▶ _Exercise requirements_: Return the part of the records that opens with the line containing "This screenshot has height=1568, width=723." and runs through the end of the records, repeating those lines exactly and leaving out the pictures.

**** Material for the task ****

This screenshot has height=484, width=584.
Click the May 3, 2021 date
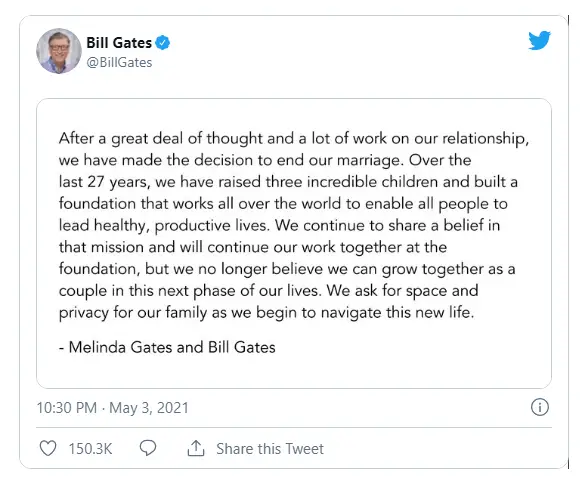tap(149, 408)
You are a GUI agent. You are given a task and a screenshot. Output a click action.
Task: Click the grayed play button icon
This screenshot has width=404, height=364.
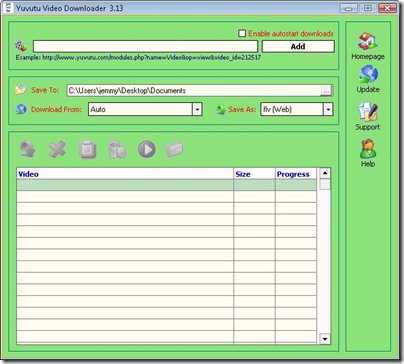(x=147, y=149)
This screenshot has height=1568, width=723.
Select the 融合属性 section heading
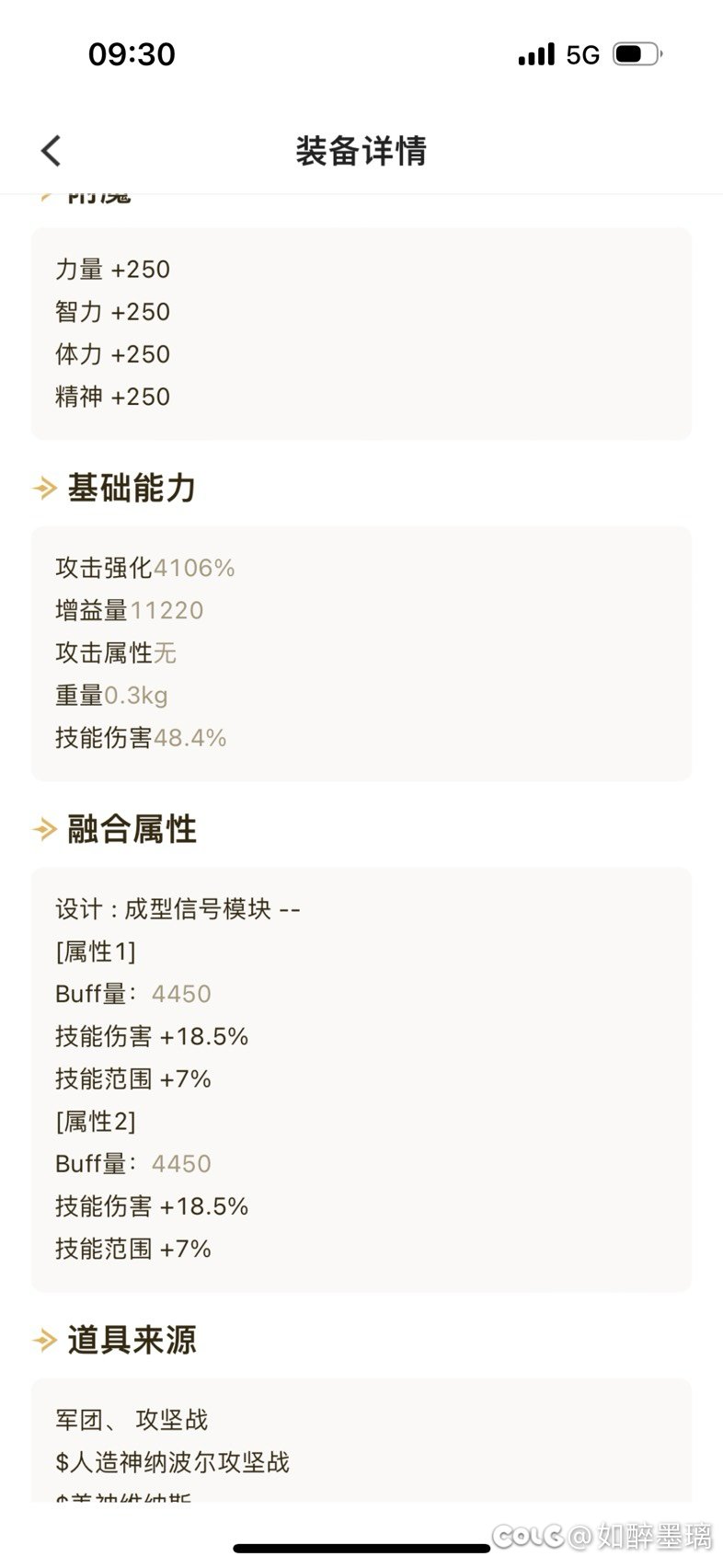(x=132, y=830)
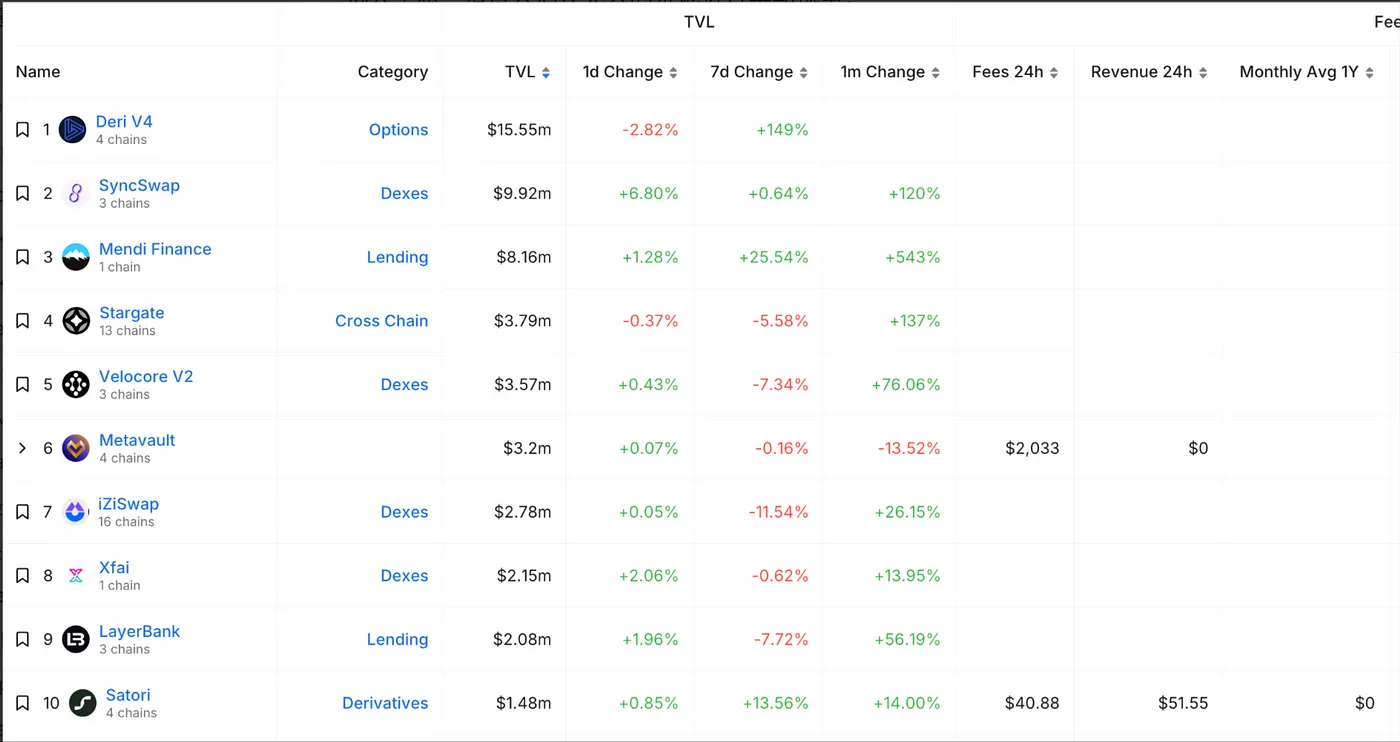Click the LayerBank logo icon
Screen dimensions: 1400x742
(x=76, y=639)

****

▶ _Exercise answer_:
This screenshot has height=1568, width=723.
Select the 融合属性 section heading
(x=132, y=830)
Click the LayerBank logo icon
Screen dimensions: 1400x742
(x=76, y=639)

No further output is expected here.